Perhaps it’s fitting that, mere weeks before Lyric Opera of Kansas City opens The Marriage of Figaro, its final performance in the Lyric Theatre before moving into the Kauffman Center for the Performing Arts this fall, the company’s general director, Evan Luskin, announced his retirement, effective at the end of the 2011—2012 season.
In a wide-ranging phone interview recently, Luskin talked about the company, which he joined in 1986 as managing director, and about a career spent in opera.
“I really didn’t see much opera until I was in college,” Luskin admits. Originally from Philadelphia, where his parents were big classical music fans, he happened to attend a New York Metropolitan Opera touring presentation to which his father had been given tickets. “…the next day I subscribed to the opera company of Philadelphia—it was just, like, instant,” he says.
Later, with a masters degree in history, Luskin got into the Musicology program at the University of Pennsylvania, but says he “found I just did not like being a scholar—it hadn’t worked for me in history and it wasn’t working for me in musicology…And I just couldn’t figure out how I could have a career that somehow involved opera.”
Eventually, he learned of an MBA program with a specialization in arts management, and thought “‘You know, that’s what I could do.’ I could work for and opera company in administration, and it had never occurred to me there was such a profession…”
That program was with the State University of New York in Binghamton, which offered a semester internship. Luskin took his internship with the New York City Opera, where he immersed himself in the art form, often attending six or seven performances a week.
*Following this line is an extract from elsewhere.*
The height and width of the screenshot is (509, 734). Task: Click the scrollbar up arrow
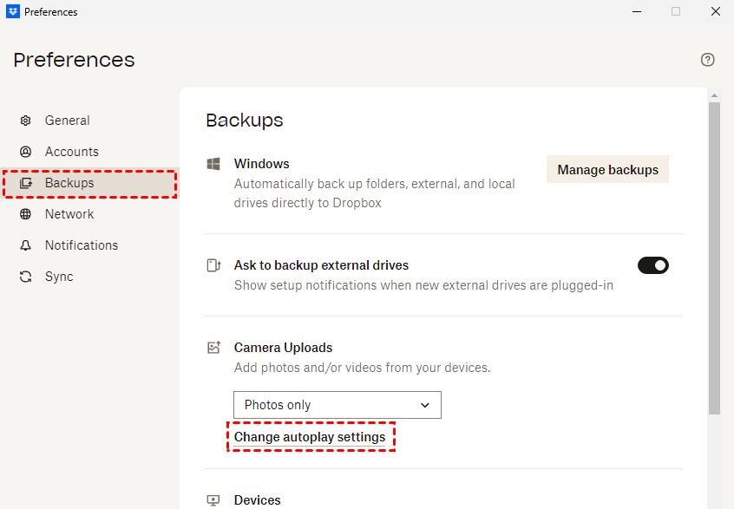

After graduating, he landed a position with the Tulsa Opera in Oklahoma, which, at the time, “was booming—they had all the oil money.” After two years there, Luskin moved to the Chattanooga Opera in Tennessee, then to Detroit, where he served as finance director for the Michigan Opera. Then, in 1986, a managing director position became available with the Lyric Opera of Kansas City.
Serving in that position until 1998, Luskin then became the general director. His first important action was to bring in an artistic director, Ward Holmquist, who serves in that position to this day. Now, with the company set to move into the spectacular new surroundings of the Kauffman Center, Luskin is excited with the possibilities the venue brings.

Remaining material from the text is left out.